THE DATA Start Marker

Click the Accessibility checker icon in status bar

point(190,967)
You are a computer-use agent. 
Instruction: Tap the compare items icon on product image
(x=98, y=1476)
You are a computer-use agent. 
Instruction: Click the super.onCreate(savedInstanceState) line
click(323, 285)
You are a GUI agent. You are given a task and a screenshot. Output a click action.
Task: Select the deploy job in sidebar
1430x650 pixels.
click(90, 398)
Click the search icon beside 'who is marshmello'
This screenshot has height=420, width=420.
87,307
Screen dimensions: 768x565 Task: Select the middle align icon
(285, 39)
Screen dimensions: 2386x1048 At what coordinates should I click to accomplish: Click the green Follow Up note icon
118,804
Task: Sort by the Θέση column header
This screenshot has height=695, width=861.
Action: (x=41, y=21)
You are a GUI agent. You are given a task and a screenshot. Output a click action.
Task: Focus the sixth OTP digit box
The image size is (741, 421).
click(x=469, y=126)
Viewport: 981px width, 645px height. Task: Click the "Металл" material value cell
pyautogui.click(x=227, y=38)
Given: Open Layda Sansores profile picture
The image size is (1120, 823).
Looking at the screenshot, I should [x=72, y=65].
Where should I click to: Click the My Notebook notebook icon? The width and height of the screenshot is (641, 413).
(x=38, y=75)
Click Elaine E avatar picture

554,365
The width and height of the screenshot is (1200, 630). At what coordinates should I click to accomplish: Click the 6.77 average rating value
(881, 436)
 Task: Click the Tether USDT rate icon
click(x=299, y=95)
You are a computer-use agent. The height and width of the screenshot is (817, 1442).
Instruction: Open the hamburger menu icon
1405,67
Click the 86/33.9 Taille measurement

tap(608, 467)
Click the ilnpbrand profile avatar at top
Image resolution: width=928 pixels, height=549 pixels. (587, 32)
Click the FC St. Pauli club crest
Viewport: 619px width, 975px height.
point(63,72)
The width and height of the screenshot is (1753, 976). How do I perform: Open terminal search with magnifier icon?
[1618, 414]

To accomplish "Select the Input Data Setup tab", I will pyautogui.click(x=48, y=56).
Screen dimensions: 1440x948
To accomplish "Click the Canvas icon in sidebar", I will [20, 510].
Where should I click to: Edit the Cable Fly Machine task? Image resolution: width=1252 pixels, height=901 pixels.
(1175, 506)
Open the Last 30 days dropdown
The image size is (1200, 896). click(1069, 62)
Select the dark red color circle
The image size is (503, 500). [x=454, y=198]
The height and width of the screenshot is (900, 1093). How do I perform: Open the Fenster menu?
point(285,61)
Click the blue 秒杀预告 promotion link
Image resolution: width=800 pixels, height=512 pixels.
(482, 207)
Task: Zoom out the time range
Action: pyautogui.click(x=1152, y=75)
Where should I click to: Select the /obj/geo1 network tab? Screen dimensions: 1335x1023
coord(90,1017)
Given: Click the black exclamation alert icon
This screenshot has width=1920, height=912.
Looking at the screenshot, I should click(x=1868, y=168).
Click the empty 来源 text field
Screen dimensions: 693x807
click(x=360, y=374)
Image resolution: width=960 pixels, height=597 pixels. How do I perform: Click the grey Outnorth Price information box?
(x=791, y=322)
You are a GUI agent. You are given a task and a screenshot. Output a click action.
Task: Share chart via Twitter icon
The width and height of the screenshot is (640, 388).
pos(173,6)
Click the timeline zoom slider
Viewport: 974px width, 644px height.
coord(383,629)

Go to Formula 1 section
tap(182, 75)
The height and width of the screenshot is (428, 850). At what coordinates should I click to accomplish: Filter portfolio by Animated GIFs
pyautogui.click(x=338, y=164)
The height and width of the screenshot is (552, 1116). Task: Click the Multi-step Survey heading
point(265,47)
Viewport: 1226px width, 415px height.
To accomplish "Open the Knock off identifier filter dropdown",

THE DATA End Marker

Go to the line in the material above that contains "The width and height of the screenshot is (640, 388)." and copy exactly from there through the line that contains "Viewport: 1226px width, 415px height.", stopping after it.

The width and height of the screenshot is (640, 388).
pos(173,6)
Click the timeline zoom slider
Viewport: 974px width, 644px height.
coord(383,629)

Go to Formula 1 section
tap(182, 75)
The height and width of the screenshot is (428, 850). At what coordinates should I click to accomplish: Filter portfolio by Animated GIFs
pyautogui.click(x=338, y=164)
The height and width of the screenshot is (552, 1116). Task: Click the Multi-step Survey heading
point(265,47)
Viewport: 1226px width, 415px height.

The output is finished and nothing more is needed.